Burma’s former capital uses more than half of the country’s total electricity consumption, some 1,150 megawatts, a demand the chief minister said is difficult to meet.

“This demand is likely to increase in Rangoon, as over 200 high-rise buildings, some 500 hotels and many other new projects are being constructed. It will continue to be a struggle to distribute a sufficient supply of electricity in the coming months,” Phyo Min Thein said.

The newly sworn-in National League for Democracy (NLD)-led government has been criticized for the frequent power outages across the country. Lower House Speaker Win Myint also stressed during a parliamentary session on Tuesday that the Ministry of Electric Power and Energy solve the problem.

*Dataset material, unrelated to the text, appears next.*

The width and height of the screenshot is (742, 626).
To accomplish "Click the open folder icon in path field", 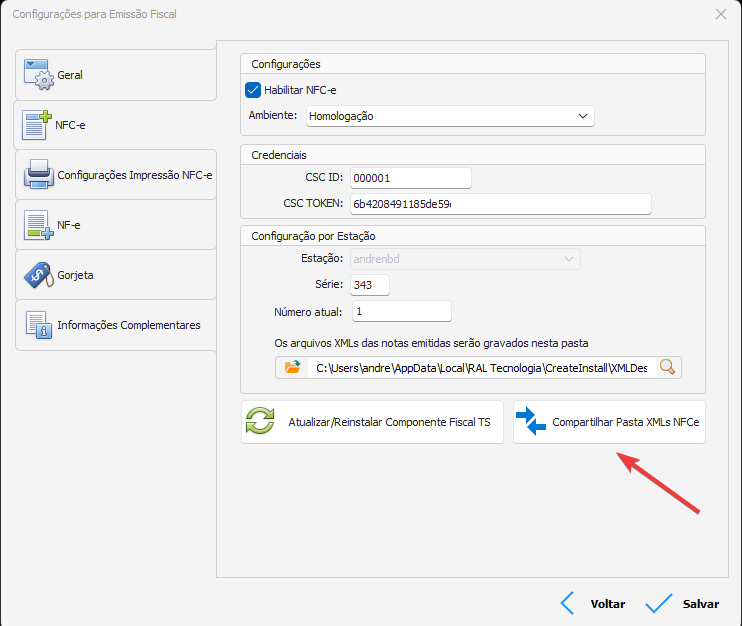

Even local newspapers have chimed in, with cartoons mocking Rangoon’s electricity situation as worse now than it was under the previous government.

“The new government is attempting to find a way to begin addressing [this problem] within 60 days,” Phyo Min Thein told reporters at the press conference.

He said that Rangoon’s regional government is discussing with companies and international organizations how to meet electricity demands, a goal they hope to achieve by next year.

“Currently, we need to get an additional 400 megawatts [for Rangoon]. One challenge will be the cost. It costs at least 130 kyats (US$0.11) per unit [to purchase the gas]. At present, we’re only collecting 35 kyats ($0.03) per unit for under 100 units from consumers. We’ll have to further discuss this price,” Phyo Min Thein said.